TASK ITEM →
Please, without any pictures, set down exactly the part of the listing below that opens with the line containing "Image resolution: width=1280" and closes with the line containing "Screen dimensions: 990x848".

:: RECORDED DATA

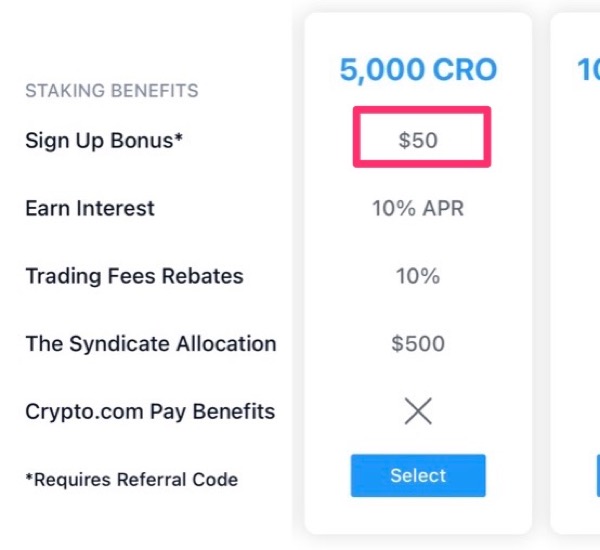Image resolution: width=600 pixels, height=550 pixels.
Task: Click the pink highlight box border
Action: point(422,109)
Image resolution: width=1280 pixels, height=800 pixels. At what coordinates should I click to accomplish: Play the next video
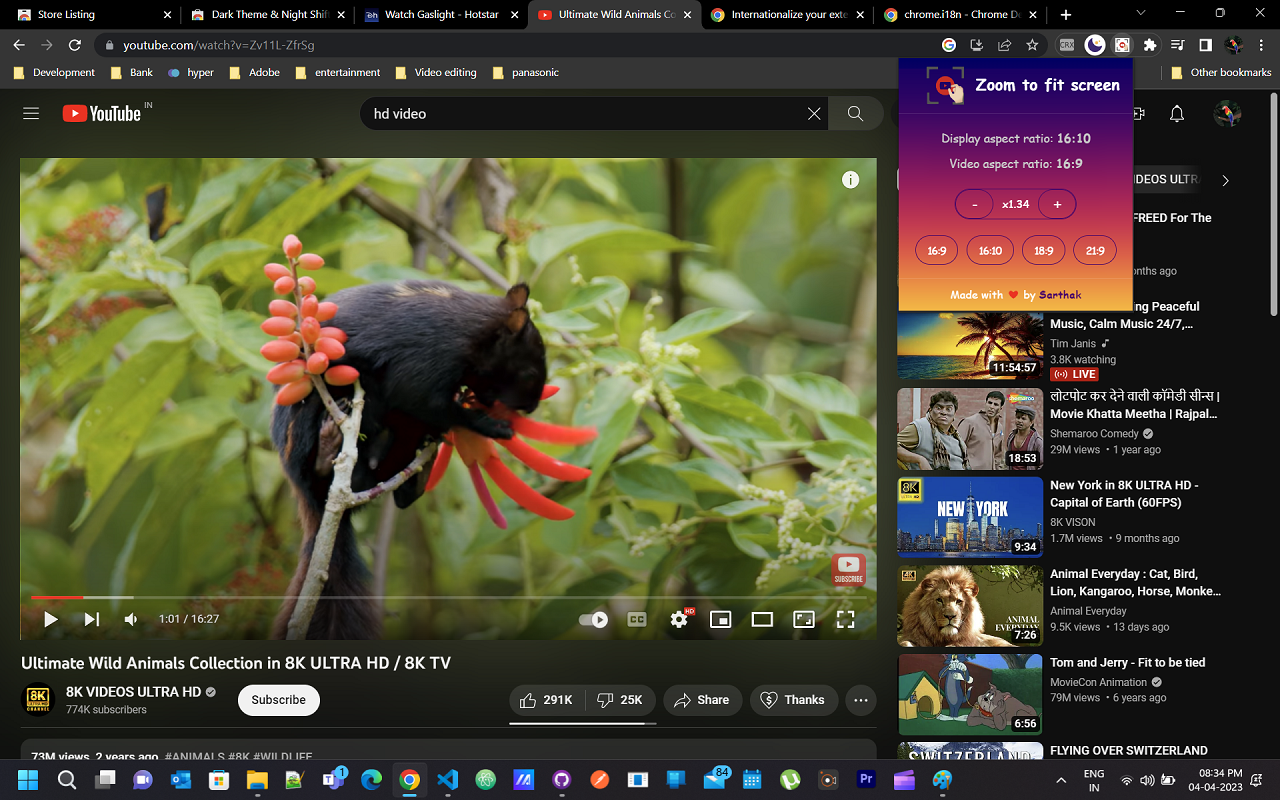click(x=91, y=619)
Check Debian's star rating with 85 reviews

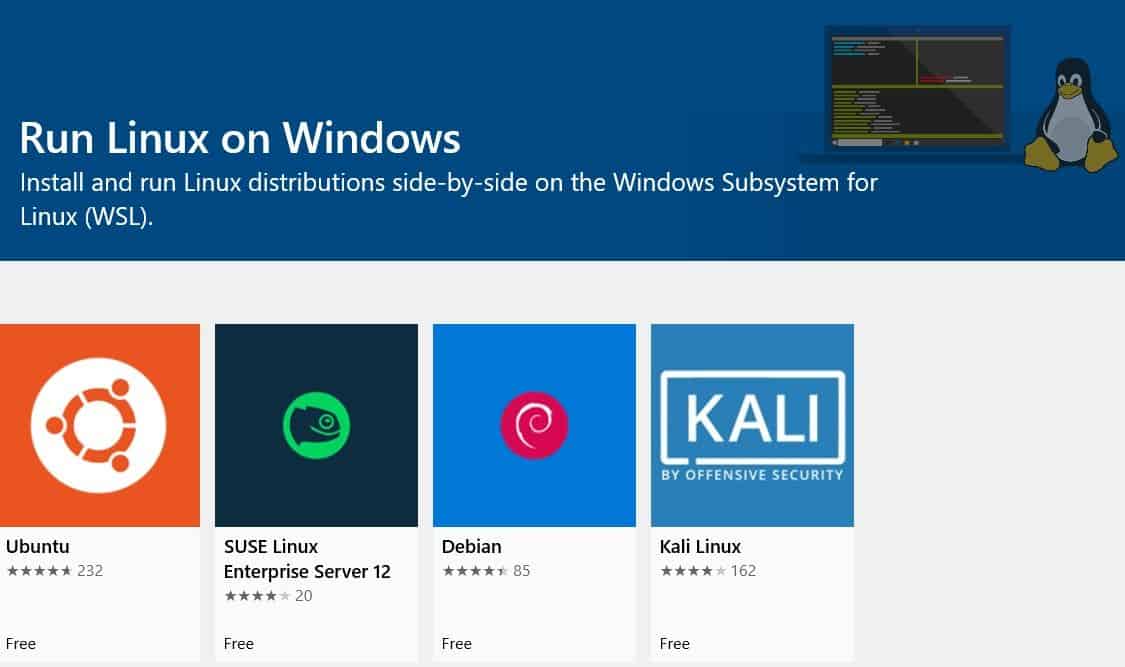[486, 571]
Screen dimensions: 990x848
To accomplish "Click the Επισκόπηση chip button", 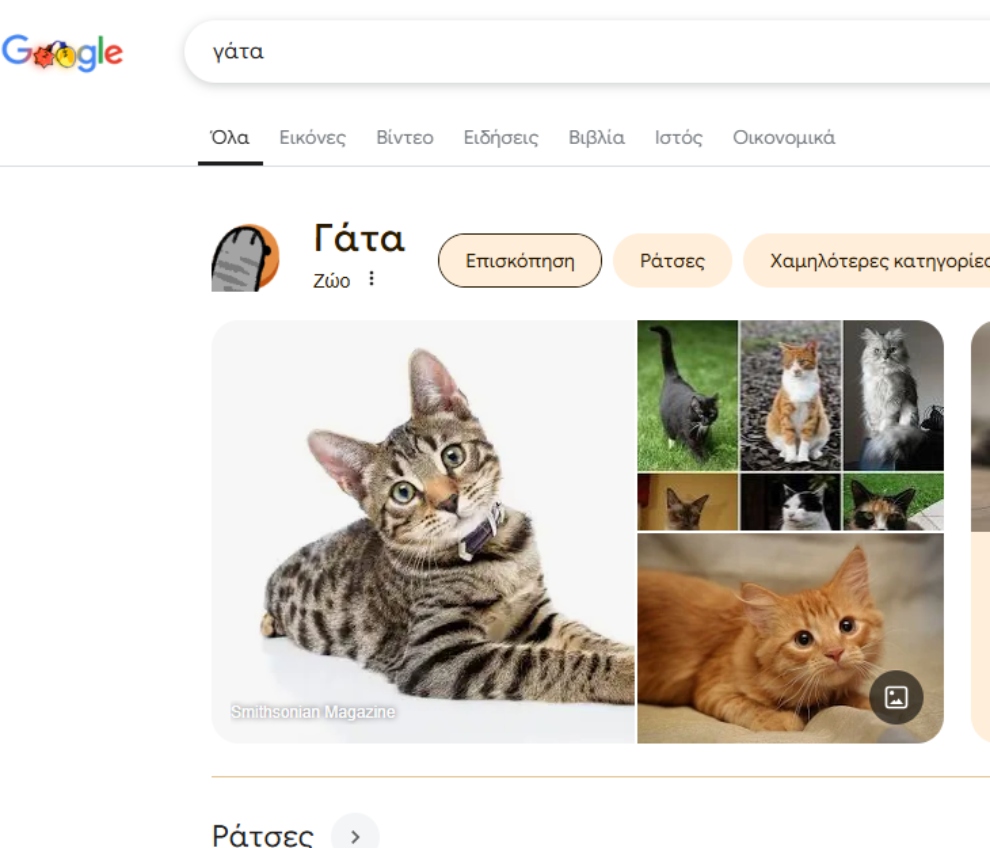I will (x=520, y=261).
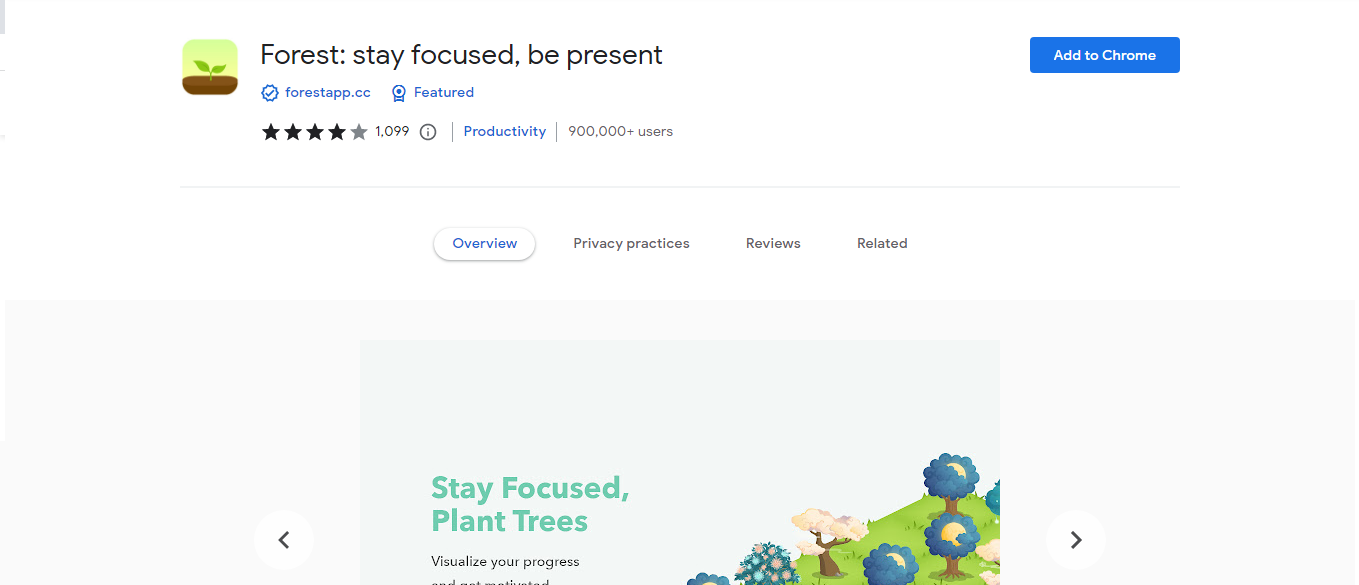Go back using the left carousel arrow
This screenshot has height=585, width=1359.
click(284, 539)
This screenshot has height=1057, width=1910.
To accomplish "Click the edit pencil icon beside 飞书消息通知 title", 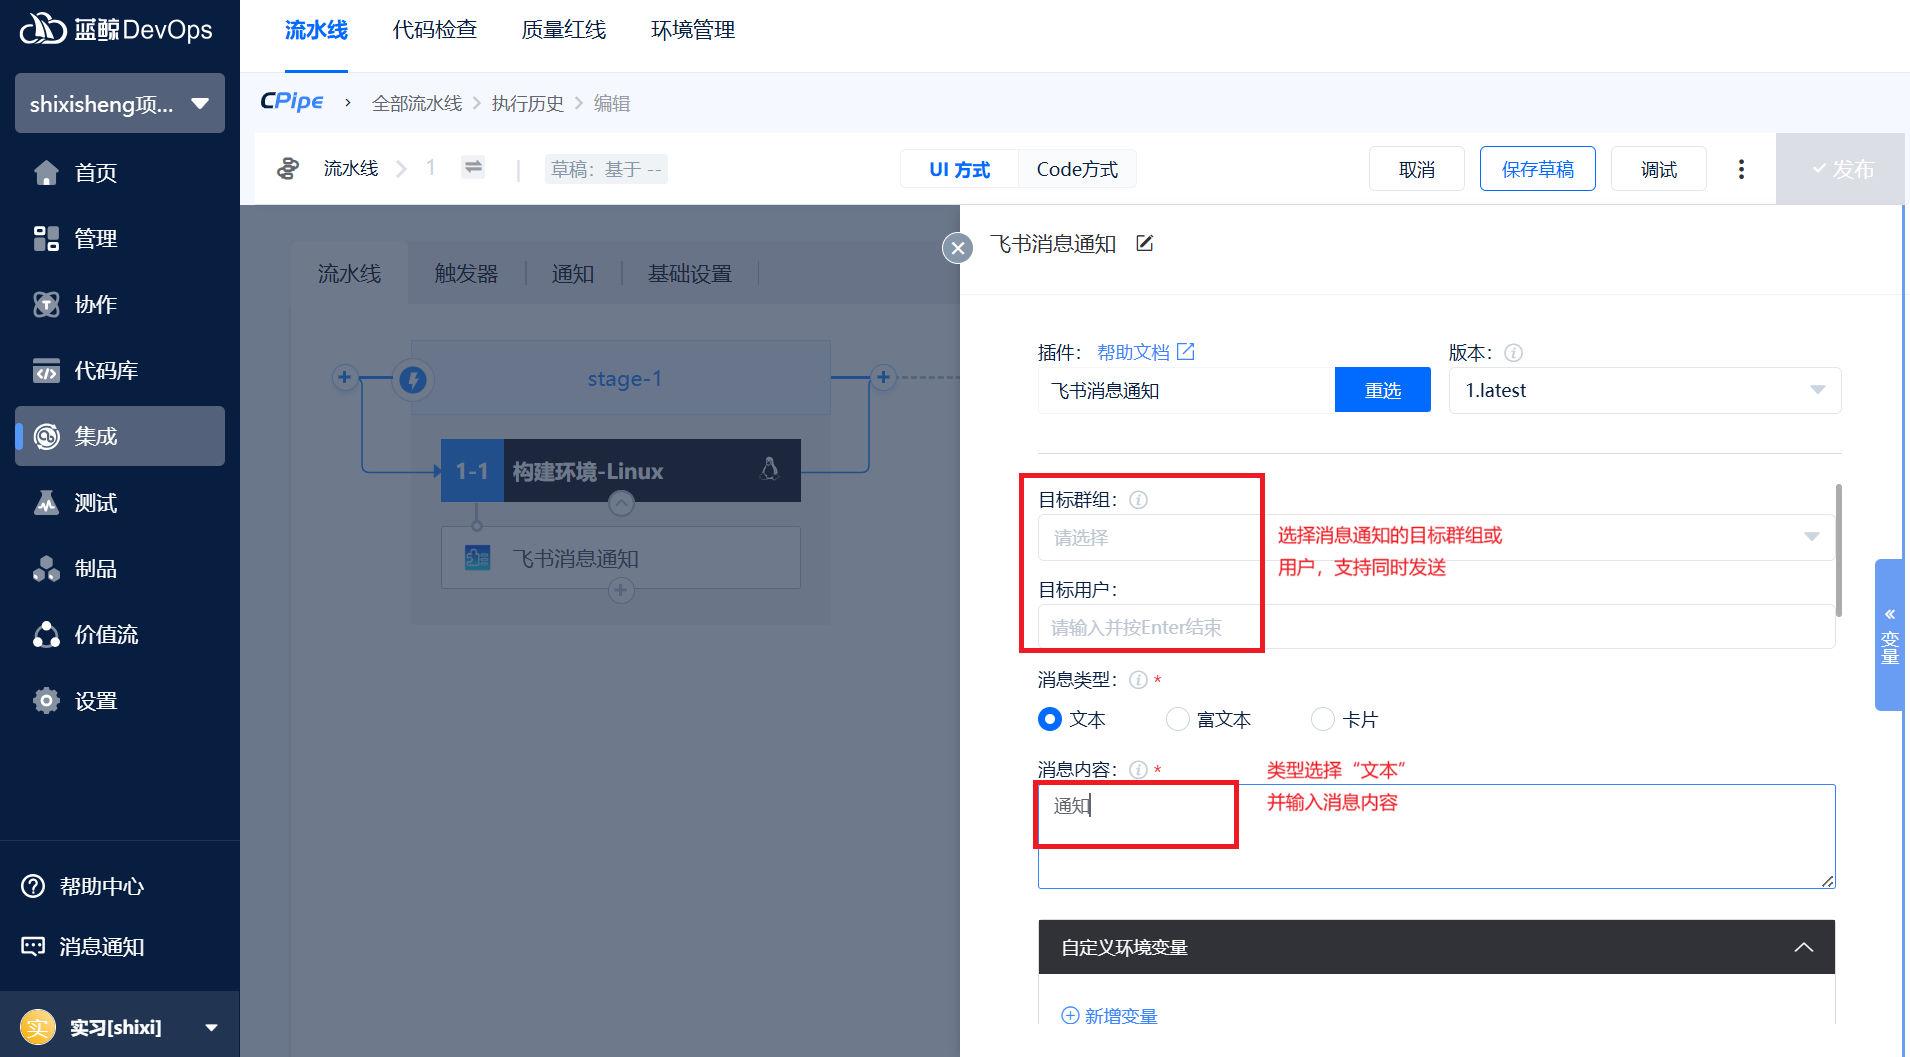I will pyautogui.click(x=1145, y=243).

::::

RESULT OF THIS EXERCISE →
Image resolution: width=1280 pixels, height=800 pixels. At what coordinates should I click to accomplish: Play the next video
click(x=91, y=619)
Check Debian's star rating with 85 reviews

[486, 571]
Screen dimensions: 990x848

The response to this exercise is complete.